* _What is required_:
Copy out every one of the lines below word for word, leaving out the pictures.
** BEGIN Provided entries **
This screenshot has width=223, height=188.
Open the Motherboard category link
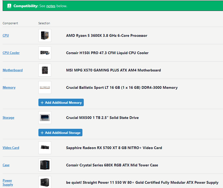pyautogui.click(x=13, y=70)
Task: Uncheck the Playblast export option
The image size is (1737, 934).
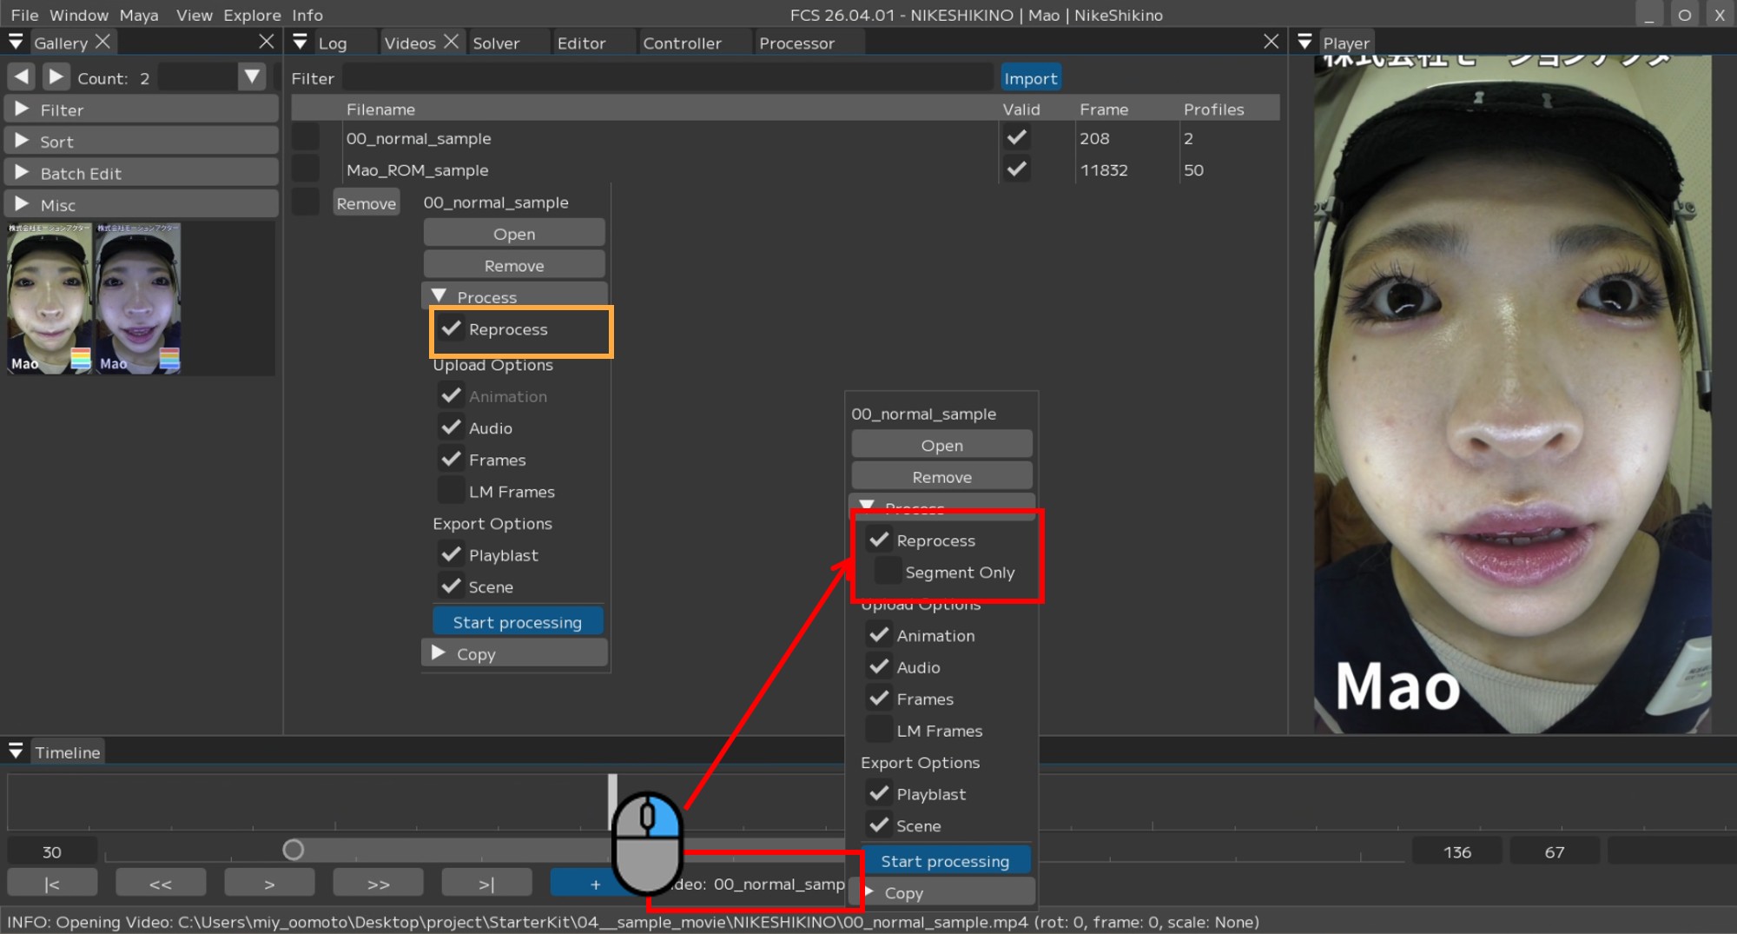Action: click(451, 554)
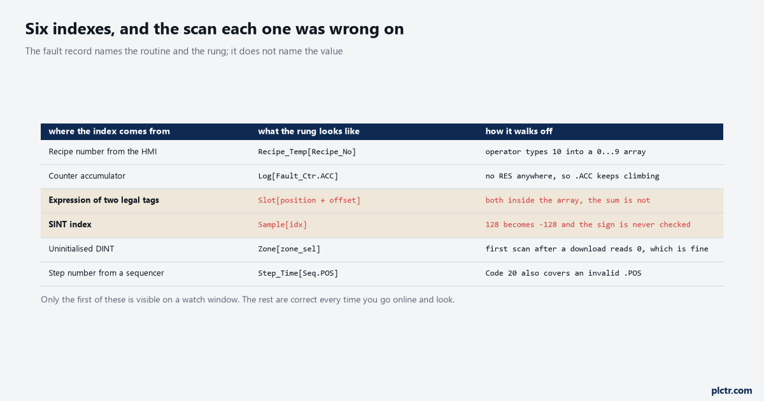The width and height of the screenshot is (764, 401).
Task: Click the 'how it walks off' header
Action: [x=519, y=131]
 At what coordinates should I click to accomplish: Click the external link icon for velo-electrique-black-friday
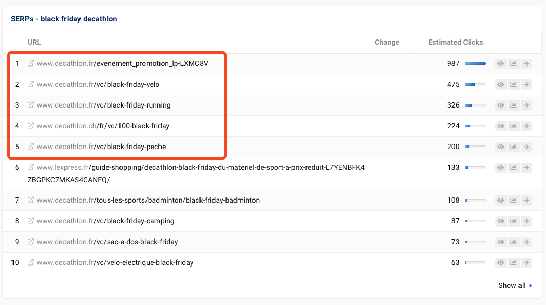pyautogui.click(x=31, y=262)
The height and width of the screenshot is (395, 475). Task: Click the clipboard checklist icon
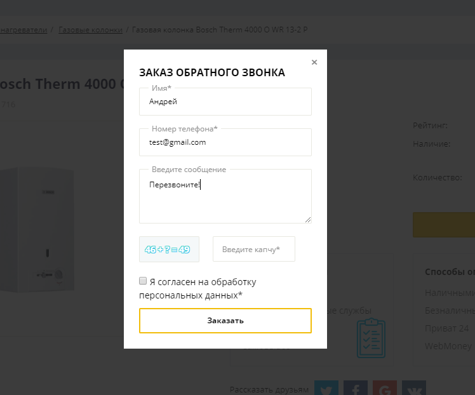(371, 338)
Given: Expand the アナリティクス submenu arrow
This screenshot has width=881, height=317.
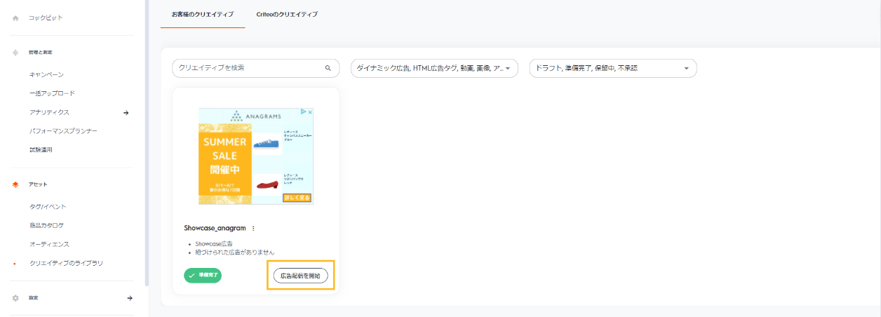Looking at the screenshot, I should point(126,112).
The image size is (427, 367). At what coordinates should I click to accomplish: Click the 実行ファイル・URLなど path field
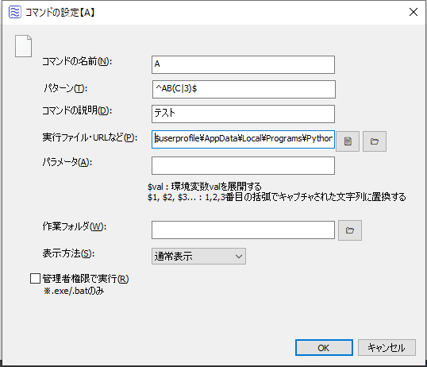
** END Provided entries **
* _The completed task_:
This screenshot has width=223, height=188.
Open the Motherboard category link
pyautogui.click(x=13, y=70)
Task: Uncheck the Playblast export option
The image size is (1737, 934).
Action: click(451, 554)
The width and height of the screenshot is (764, 401).
Task: Click the 'how it walks off' header
Action: [x=519, y=131]
 At what coordinates should I click to accomplish: Click the external link icon for velo-electrique-black-friday
pyautogui.click(x=31, y=262)
The height and width of the screenshot is (395, 475). Task: Click the clipboard checklist icon
(371, 338)
Given: Expand the アナリティクス submenu arrow
This screenshot has width=881, height=317.
Looking at the screenshot, I should point(126,112).
The image size is (427, 367). At what coordinates should I click to accomplish: Click the 実行ファイル・URLなど path field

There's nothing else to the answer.